Catatan Paradoks; Wayan Suyadnya


HARI ini, 20 Mei 2025. Kalender mencatatnya sebagai Hari Kebangkitan Nasional. Pertanyaan dasarnya menggantung di udara, menatap kita dari balik cermin: Sudahkah kita bangkit?

Bangkit dari apa? Dari tidur panjang sejarah, dari kursi malas ketidakpedulian, dari jurang keterpurukan yang dipoles harapan palsu?

Bangkit…

Apakah kita sungguh tertidur, dibuai mimpi manis kemerdekaan dan pembangunan, hingga lupa bahwa mimpi itu bukanlah kenyataan?

Apakah kita duduk terlalu nyaman di sofa kebiasaan, menonton dunia berjalan sambil kita tetap diam?

Ataukah baru sekarang kita sadar, bahwa kemerosotan itu nyata, bahwa kita harus meretas jalan, menerobos penghalang?

Dulu, kebangkitan bermakna perlawanan: melawan penjajahan, mengusir kekuasaan asing dari tubuh bangsa.

20 Mei dikenang sebagai tanggal sakral kesadaran kolektif—hari ketika sekelompok anak bangsa berkata: cukup sudah tunduk, saatnya bangkit.

Sekarang? Tak ada penjajah dalam bentuk lama. Tapi bukankah penindasan juga bisa berwujud modern—penjajahan oleh kemalasan, oleh sistem yang timpang, oleh mentalitas instan, oleh kecanduan kenyamanan?

Apakah kita masih butuh momentum untuk bangkit? Bukankah seharusnya kebangkitan menjadi sikap, bukan upacara tahunan?

Kita telah merdeka, tapi merdeka bukan akhir, ia adalah awal. Dan seperti buku kosong, kemerdekaan hanya berarti bila kita menuliskannya dengan tindakan. Sudahkah kita menuliskannya?

*MATERI YANG DISEDIAKAN*:
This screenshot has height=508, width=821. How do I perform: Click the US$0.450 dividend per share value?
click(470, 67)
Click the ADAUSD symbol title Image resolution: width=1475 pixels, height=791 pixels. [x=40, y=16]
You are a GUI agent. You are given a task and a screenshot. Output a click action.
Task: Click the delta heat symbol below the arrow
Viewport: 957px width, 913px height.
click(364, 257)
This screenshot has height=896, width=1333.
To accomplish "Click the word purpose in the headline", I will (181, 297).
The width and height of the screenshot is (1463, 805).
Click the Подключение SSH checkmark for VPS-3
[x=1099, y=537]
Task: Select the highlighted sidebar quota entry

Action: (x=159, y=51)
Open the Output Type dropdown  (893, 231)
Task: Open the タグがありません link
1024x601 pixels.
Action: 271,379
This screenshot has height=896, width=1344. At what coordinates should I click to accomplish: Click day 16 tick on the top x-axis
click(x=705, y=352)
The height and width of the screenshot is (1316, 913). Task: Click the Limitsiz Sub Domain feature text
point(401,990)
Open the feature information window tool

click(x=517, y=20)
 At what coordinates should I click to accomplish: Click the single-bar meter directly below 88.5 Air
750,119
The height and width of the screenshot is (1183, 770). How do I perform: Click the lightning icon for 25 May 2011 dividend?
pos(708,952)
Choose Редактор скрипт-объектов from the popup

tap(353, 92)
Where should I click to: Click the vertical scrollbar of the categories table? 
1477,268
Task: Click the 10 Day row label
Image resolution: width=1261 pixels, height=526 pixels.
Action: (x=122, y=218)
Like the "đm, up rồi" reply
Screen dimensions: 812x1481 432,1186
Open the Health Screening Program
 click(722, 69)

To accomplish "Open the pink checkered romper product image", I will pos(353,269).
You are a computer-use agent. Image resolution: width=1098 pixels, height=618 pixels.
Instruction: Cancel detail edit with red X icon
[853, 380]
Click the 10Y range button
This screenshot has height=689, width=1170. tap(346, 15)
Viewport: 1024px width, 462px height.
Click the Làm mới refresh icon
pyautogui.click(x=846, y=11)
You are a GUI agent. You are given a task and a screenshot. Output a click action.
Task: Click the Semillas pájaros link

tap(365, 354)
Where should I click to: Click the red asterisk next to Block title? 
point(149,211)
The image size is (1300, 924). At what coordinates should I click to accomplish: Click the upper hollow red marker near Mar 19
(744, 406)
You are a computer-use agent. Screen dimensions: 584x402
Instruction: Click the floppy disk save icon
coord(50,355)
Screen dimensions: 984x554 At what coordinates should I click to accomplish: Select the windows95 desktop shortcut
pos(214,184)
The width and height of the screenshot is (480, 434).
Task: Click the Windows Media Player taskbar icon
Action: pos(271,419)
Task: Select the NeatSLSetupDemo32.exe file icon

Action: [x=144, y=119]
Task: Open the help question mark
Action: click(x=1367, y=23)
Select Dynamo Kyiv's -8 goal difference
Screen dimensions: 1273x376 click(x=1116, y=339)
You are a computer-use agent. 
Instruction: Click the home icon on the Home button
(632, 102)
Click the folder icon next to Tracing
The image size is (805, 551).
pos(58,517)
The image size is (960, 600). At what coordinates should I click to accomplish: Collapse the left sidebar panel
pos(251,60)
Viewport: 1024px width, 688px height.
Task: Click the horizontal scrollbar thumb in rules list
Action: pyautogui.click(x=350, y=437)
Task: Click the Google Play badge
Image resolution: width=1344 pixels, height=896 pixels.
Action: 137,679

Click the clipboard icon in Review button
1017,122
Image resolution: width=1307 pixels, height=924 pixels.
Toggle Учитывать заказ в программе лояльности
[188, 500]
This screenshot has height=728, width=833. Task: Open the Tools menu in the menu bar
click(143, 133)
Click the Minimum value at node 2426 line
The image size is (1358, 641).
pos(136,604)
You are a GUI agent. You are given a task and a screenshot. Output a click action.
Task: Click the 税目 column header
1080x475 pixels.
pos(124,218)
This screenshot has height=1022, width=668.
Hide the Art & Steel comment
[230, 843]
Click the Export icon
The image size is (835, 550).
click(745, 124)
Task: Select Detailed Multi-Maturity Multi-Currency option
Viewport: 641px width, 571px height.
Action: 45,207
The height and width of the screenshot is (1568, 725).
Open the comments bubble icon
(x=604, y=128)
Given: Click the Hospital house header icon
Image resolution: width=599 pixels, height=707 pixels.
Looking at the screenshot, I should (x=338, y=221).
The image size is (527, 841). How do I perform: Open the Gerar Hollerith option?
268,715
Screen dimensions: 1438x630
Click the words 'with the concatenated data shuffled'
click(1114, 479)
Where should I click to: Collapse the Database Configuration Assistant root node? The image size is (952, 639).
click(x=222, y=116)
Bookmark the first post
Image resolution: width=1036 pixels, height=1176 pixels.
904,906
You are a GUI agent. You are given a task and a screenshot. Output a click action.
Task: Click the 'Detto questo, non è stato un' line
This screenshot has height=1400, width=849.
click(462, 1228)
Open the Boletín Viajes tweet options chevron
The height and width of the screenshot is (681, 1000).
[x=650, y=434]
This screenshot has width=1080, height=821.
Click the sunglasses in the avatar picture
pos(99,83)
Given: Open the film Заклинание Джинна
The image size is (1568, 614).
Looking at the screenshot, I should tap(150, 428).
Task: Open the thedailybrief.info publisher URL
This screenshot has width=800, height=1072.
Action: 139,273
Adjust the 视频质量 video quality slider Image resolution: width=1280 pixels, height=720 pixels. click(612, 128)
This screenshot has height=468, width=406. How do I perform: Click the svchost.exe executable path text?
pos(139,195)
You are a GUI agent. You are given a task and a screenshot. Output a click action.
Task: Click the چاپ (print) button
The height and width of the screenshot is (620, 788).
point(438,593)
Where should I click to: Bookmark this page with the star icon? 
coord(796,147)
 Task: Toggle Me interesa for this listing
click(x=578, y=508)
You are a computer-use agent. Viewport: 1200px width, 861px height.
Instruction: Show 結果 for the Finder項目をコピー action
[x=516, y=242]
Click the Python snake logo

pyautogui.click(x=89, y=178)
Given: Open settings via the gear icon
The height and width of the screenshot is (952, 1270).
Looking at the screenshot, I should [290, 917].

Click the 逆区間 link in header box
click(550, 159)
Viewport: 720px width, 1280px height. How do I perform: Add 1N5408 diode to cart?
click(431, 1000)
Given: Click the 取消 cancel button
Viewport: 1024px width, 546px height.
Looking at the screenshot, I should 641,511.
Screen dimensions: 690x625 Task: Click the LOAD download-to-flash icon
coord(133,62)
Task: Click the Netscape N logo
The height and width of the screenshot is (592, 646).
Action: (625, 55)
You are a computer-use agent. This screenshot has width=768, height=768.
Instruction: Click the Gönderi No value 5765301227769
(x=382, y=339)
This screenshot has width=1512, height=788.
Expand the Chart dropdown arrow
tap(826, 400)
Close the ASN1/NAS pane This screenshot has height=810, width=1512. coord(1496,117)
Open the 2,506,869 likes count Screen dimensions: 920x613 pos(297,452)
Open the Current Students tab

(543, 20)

*TUGAS WAJIB*:
a - Berdasarkan catatan tentang Kebangkitan Nasional, jelaskan mengapa kemerdekaan disebut awal, bukan akhir. Jawab dalam satu sampai tiga kalimat.
b - Lanjutkan catatan tentang Kebangkitan Nasional setelah kalimat terakhirnya.
Materi di atas tidak berhubungan dengan catatan tentang Kebangkitan Nasional.

*JAWABAN TUGAS*:
a - Kemerdekaan disebut awal karena, seperti buku kosong, ia hanya berarti bila kita menuliskannya dengan tindakan. Artinya, kemerdekaan bukan titik selesai, melainkan permulaan yang masih harus diisi dengan perbuatan.

b -
Mari sejenak menunduk ke tanah kelahiran, ke Bali—pulau para dewa yang ditopang oleh pariwisata.

Ketika pandemi COVID-19 menyapu dunia, Bali tak hanya diserang oleh virus, tapi dihantam oleh sunyinya kedatangan.

Bandara lengang, hotel kosong, pasar tradisional berteriak dalam diam. Lapar menjadi lawan yang lebih nyata daripada demam dan batuk.

Maka, kebangkitan di Bali bukan hanya soal bertahan hidup dari virus, tapi menemukan cara hidup baru saat tamu tak datang, ini jauh lebih subtansif bagi Bali.

Di Bali, menjaga keamanan bukan sekadar menutup pagar dari maling, tapi memastikan wisatawan merasa aman melangkah di trotoar, nyaman duduk di warung, damai dalam tidur di vila. Merekonstruksi keamanan model ini jauh lebih penting dari sekadar pasang CCTV.

Membersihkan sampah bukan sekadar bersih-bersih, tapi mencipta ruang yang mengundang, yang menggoda wisatawan datang, tinggal, dan datang kembali.

Bali tak hanya sekadar membutuhkan bersih tanpa sampah, melainkan jauh dari itu, Bali pulau yang tenget, sakral, bersih dan suci. Kalau hanya bersih dari sampah, setiap hari sebelum maturan pasti bersih-bersih, tapi tidak hanya itu yang dicari.

Kebangkitan di Bali adalah berpikir jernih di tengah kabut keraguan. Adalah mencintai tanah ini bukan karena indahnya, tapi karena kita harus merawatnya.

Kebangkitan adalah cara kita bertahan tanpa tamu, lalu bangkit bukan untuk kembali ke keadaan semula, tapi menjadi lebih dari sebelumnya.

Dunia memang paradoks. Kita bebas tapi terbelenggu. Kita merdeka tapi sering lupa bersyukur. Kita hidup, tapi tak selalu sungguh-sungguh hidup.

Hari ini, 20 Mei 2025. Kebangkitan bukan slogan. Ia adalah pilihan. Ia adalah keberanian untuk bangun, membuka mata, dan berjalan meski tertatih.